その隣には私の知らない緑の髪をした男の子もいる。試合で見たことはあるから、おそらく同じイナズマジャパンの人なんだろう。


「こんにちは風丸くん。珍しいね、こんなところで会うなんて。今日はお休みなの?」
「ああ。けど特に用もないからこいつに街を案内してたんだ」
「はじめまして!俺、緑川リュウジ、よろしく!」
「よこうちみきです。こちらこそよろしくね、緑川くん」


この辺りを案内しているということは緑川くんは雷門中の人じゃないのだろうが、不思議だ。私はサッカーの試合ではなく、もっと違うところで緑川くんの顔を見たことがある気がする。
ところがそれを素直に伝えると、二人ともすこし困った顔をした。


「……あの、ごめん。なにか悪いこと言っちゃったかな」
「いや、そういうわけじゃなくて……むしろ謝るのは俺のほうなんだけど」
「え、どうして?」


既視感があるとはいえ、おそらく私と緑川くんは初対面だ。言葉の意味が理解出来ず首を傾げる私に、緑川くんは苦笑しつつ自分の前髪を持ち上げる。


「あ、え……緑川くんって、」
「そう。エイリア学園じゃレーゼって名乗ってた。だから俺は君のこと覚えてないけど、その……君が俺を知ってるってことは」


雷門中が破壊された日のことはよく覚えている。ただ、怖かった。あれからも色々あったけど、多分あのときが一番恐怖を感じた。夢にまで見たことさえある。
私があの日あの場所にいたことに気づいた緑川くんは、先ほどまでの人懐こい笑顔は形を潜め、どこかバツが悪そうに目を逸らした。

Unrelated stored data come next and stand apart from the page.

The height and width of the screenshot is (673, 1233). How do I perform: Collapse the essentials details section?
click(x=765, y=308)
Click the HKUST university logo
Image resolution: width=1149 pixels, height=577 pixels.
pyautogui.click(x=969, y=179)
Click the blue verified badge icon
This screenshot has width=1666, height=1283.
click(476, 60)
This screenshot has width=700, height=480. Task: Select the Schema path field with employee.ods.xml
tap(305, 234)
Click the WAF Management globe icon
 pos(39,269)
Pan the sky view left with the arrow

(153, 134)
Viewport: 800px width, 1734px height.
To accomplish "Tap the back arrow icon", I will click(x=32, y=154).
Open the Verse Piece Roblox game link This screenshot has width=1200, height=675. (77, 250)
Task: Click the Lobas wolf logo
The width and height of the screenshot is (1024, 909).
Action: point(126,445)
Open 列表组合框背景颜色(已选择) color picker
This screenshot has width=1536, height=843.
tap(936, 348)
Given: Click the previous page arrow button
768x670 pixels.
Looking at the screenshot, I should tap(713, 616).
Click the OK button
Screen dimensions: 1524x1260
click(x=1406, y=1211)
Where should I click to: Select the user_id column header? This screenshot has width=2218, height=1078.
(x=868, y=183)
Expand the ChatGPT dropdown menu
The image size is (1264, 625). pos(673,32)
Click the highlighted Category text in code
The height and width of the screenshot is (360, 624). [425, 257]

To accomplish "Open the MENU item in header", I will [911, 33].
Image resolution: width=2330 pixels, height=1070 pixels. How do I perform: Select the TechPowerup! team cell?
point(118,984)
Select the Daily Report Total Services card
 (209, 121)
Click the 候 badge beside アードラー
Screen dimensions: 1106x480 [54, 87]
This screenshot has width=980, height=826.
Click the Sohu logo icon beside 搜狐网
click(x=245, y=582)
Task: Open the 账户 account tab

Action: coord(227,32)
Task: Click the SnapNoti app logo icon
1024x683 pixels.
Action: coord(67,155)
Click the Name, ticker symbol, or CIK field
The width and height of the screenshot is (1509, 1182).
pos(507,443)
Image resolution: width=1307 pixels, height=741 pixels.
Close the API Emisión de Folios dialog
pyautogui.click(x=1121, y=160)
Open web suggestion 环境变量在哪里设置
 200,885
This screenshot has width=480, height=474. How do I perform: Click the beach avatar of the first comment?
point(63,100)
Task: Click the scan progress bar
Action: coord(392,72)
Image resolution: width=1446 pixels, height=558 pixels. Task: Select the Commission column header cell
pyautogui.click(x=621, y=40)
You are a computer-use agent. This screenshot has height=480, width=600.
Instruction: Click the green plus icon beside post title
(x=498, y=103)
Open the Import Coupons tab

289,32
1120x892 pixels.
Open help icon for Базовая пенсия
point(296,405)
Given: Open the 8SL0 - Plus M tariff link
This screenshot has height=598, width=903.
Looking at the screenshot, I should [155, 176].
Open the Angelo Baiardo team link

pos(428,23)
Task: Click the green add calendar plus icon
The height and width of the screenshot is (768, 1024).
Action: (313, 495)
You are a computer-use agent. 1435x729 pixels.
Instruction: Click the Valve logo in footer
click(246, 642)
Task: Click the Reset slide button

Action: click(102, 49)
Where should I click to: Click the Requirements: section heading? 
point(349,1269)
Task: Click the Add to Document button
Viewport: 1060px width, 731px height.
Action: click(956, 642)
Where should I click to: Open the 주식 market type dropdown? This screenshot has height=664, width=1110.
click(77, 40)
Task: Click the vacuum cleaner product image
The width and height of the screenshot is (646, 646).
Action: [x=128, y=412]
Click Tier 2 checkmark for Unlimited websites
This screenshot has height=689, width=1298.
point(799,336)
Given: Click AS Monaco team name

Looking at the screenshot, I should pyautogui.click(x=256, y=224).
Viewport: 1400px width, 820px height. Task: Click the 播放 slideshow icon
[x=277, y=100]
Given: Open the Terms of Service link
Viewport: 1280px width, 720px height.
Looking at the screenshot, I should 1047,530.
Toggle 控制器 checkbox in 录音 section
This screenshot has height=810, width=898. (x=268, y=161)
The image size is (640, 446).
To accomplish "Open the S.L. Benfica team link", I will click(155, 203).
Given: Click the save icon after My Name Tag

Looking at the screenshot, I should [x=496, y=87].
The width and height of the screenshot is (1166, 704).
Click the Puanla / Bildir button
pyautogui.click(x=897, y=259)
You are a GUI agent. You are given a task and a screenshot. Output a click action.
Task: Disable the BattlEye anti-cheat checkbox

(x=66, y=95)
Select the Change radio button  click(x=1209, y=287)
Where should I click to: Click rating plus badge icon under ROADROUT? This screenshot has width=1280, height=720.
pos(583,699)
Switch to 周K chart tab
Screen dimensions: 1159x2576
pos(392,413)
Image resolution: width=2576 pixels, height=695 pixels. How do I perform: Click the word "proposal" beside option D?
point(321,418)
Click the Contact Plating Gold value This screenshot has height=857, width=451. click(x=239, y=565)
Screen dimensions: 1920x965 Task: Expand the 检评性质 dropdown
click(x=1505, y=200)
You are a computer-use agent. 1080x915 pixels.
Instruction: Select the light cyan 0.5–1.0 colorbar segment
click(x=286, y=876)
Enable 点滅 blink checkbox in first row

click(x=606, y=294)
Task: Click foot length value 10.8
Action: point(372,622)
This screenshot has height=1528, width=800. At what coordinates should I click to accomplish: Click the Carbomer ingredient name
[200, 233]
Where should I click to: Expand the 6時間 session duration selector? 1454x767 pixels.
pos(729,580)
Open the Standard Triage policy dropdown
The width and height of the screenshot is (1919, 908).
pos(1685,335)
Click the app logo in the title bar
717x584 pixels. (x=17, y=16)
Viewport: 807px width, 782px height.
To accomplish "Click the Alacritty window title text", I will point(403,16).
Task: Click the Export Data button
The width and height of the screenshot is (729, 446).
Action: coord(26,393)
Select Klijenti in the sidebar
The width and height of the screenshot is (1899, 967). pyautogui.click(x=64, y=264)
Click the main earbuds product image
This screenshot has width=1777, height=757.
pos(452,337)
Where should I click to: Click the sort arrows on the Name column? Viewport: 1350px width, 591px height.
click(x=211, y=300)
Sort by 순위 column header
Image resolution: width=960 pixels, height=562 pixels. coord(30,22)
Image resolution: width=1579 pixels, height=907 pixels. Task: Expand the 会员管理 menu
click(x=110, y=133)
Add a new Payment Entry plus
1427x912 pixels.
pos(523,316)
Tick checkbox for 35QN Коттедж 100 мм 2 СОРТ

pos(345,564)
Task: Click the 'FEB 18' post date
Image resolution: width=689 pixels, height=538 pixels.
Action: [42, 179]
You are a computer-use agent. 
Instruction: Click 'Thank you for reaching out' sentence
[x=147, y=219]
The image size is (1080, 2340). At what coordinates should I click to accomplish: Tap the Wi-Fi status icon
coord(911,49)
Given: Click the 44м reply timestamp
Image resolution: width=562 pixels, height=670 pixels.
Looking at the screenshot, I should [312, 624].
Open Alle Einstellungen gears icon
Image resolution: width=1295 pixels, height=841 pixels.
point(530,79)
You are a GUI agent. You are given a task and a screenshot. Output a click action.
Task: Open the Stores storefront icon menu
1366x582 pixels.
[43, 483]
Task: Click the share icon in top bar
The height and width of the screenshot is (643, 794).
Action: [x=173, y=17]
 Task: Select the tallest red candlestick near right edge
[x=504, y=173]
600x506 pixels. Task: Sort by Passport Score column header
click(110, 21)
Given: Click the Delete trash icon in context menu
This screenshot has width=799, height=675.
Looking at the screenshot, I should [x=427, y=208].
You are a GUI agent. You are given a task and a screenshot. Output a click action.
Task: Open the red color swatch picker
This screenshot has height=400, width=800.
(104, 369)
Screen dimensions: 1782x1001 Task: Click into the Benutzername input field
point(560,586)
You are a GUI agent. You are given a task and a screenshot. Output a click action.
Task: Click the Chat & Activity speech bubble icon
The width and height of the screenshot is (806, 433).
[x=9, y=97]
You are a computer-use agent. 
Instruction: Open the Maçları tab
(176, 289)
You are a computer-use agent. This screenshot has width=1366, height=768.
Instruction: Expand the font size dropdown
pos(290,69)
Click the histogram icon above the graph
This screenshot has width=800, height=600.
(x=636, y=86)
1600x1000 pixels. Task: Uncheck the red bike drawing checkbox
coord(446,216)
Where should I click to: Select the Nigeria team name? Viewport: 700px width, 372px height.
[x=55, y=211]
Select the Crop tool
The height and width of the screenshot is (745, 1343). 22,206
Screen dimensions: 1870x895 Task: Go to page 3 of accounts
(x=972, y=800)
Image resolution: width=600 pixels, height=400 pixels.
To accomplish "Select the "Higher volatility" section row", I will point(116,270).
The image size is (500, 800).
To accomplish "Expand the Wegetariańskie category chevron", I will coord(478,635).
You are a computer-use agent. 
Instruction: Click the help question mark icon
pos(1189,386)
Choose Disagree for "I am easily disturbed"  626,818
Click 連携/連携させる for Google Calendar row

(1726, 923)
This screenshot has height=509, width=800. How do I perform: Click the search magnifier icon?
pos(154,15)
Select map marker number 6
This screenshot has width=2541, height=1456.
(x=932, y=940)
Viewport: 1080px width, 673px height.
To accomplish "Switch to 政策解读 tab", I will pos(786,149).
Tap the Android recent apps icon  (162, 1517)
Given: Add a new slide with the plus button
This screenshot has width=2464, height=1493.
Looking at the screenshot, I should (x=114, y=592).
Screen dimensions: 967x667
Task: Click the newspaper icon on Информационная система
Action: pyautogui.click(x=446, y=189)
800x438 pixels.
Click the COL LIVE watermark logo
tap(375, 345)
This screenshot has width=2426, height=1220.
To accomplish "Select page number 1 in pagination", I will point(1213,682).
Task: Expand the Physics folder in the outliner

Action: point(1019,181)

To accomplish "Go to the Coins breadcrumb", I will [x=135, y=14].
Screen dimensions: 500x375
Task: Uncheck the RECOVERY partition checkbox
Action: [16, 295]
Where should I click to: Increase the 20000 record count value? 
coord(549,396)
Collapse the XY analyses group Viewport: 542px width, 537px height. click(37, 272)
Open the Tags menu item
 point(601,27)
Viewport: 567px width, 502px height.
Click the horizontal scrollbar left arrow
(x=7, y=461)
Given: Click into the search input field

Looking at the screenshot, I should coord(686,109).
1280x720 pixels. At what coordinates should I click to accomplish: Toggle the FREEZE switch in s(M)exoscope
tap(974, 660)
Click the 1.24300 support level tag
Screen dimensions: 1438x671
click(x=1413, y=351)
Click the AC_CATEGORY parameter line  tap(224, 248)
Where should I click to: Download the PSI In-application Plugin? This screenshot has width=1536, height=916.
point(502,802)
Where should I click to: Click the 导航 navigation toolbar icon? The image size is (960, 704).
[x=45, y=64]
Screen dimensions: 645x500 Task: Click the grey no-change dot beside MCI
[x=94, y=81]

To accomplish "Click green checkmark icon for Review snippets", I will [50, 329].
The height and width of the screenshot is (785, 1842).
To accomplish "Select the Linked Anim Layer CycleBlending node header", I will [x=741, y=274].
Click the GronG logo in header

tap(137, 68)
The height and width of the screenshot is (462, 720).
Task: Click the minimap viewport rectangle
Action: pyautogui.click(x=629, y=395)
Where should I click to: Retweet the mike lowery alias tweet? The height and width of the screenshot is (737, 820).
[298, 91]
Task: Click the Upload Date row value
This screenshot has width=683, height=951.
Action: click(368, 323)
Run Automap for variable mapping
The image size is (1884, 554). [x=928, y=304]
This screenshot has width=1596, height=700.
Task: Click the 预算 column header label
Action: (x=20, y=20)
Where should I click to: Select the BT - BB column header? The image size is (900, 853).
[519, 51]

「よこうち、緑川は確かに宇宙人とかやってたけど、今は大切な仲間で」
「大丈夫だよ風丸くん、ちゃんとわかってる。試合を見てたらわかるよ。ねえ、私も一緒に行ってもいいかな?街を案内するんでしょ?」
「え?……ああ、もちろん」


慌てて緑川くんを弁護する風丸くん。それを見ただけでもわかる、緑川くんがどれほど大事な仲間なのか。
なら私も仲良くなりたい。ぽかんと口を開ける二人の背中を押して歩き出すと、そのうち緑川くんがお腹を抱えて笑い出した。


「砂木沼さんに聞いてた通り、みきってちょっと変わってるな!」
「なにそれ?!え、私なにか変なことした?砂木沼さん、私のことなんて言ってたの?!」
「それは言えないなあ。天機泄らすべからずさ」
「なにそれ?難しいこと言って誤魔化してるでしょ」


いったい砂木沼さんは緑川くんになんといったのか。ネオジャパンの皆を手伝いに行ったとき、転けたり荷物をひっくり返したことがある。そういった失敗が筒抜けになっているならすごく恥ずかしい。これ以上広まらないように緑川くんに口止めしたいのだけど、彼は元気よく逃げ回って捕まらない。
それを捕まえようとする私たちの鬼ごっこを見て、そのうち呆気にとられていた風丸くんも楽しげに笑い出した。